The hardware used to implement the various illustrative logics, logical blocks, modules, and circuits described in connection with the embodiments disclosed herein may be implemented or performed with a general purpose processor, a digital signal processor (DSP), an application specific integrated circuit (TCUASIC), a field programmable gate array (FPGA) or other programmable logic device, discrete gate or transistor logic, discrete hardware components, or any combination thereof designed to perform the functions described herein. A general-purpose processor may be a microprocessor, but, in the alternative, the processor may be any conventional processor, controller, microcontroller, or state machine. A processor may also be implemented as a combination of computing devices, e.g., a combination of a DSP and a microprocessor, a plurality of microprocessors, one or more microprocessors in conjunction with a DSP core, or any other such configuration. Alternatively, some operations or methods may be performed by circuitry that is specific to a given function.
In one or more embodiments, the functions described may be implemented in hardware, software, firmware, or any combination thereof. If implemented in software, the functions may be stored as one or more instructions or code on a non-transitory computer-readable medium or non-transitory processor-readable medium.
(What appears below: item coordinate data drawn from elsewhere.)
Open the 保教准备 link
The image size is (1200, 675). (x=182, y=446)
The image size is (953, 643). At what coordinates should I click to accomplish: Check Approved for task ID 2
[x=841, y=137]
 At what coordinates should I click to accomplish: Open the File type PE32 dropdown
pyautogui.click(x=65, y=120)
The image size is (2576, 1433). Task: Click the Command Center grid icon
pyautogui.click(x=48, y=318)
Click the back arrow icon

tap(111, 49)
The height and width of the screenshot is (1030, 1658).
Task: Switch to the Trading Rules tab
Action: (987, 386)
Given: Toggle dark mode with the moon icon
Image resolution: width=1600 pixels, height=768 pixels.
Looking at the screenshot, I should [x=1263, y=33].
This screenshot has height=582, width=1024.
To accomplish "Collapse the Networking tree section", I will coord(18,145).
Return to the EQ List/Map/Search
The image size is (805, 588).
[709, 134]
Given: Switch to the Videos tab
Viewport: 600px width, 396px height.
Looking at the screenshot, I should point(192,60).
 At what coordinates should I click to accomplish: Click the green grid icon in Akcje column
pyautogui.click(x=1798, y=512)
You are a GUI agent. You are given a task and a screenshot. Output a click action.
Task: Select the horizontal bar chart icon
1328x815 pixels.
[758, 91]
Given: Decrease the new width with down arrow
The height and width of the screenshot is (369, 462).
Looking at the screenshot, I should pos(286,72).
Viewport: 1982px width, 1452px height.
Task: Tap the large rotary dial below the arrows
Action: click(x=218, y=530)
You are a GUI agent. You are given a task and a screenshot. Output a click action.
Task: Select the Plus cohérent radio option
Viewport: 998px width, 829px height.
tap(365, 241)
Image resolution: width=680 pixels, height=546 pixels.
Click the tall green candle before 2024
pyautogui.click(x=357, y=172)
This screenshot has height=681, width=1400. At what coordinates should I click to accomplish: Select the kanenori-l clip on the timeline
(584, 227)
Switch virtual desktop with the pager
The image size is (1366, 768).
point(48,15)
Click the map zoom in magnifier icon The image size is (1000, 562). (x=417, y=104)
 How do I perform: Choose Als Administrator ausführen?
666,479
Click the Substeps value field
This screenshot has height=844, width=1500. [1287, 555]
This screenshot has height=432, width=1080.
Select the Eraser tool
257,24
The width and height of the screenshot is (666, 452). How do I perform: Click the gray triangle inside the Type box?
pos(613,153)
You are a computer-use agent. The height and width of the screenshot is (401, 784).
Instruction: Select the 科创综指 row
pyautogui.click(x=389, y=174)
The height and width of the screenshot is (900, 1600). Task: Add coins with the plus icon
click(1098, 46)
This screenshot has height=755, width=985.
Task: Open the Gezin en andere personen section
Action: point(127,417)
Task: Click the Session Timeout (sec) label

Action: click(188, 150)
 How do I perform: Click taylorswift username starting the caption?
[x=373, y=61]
The operations of a method or algorithm disclosed herein may be embodied in a processor-executable software module, which may reside on a non-transitory computer-readable or processor-readable storage medium. Non-transitory computer-readable or processor-readable storage media may be any storage media that may be accessed by a computer or a processor. By way of example but not limitation, such non-transitory computer-readable or processor-readable media may include RAM, ROM, EEPROM, FLASH memory, CD-ROM or other optical disk storage, magnetic disk storage or other magnetic storage devices, or any other medium that may be used to store target program code in the form of instructions or data structures and that may be accessed by a computer. Disk and disc, as used herein, includes compact disc (CD), laser disc, optical disc, digital versatile disc (DVD), floppy disk, and Blu-ray disc where disks usually reproduce data magnetically, while discs reproduce data optically with lasers. Combinations of the above are also included within the scope of non-transitory computer-readable and processor-readable media. Additionally, the operations of a method or algorithm may reside as one or any combination or set of codes and/or instructions on a non-transitory processor-readable medium and/or computer-readable medium, which may be incorporated into a computer program product.
The preceding description of the disclosed embodiments is provided to enable any person skilled in the art to make or use the claims. Various modifications to these embodiments will be readily apparent to those skilled in the art, and the generic principles defined herein may be applied to other embodiments without departing from the scope of the claims. Thus, the present disclosure is not intended to be limited to the embodiments shown herein but is to be accorded the widest scope consistent with the following claims and the principles and novel features disclosed herein.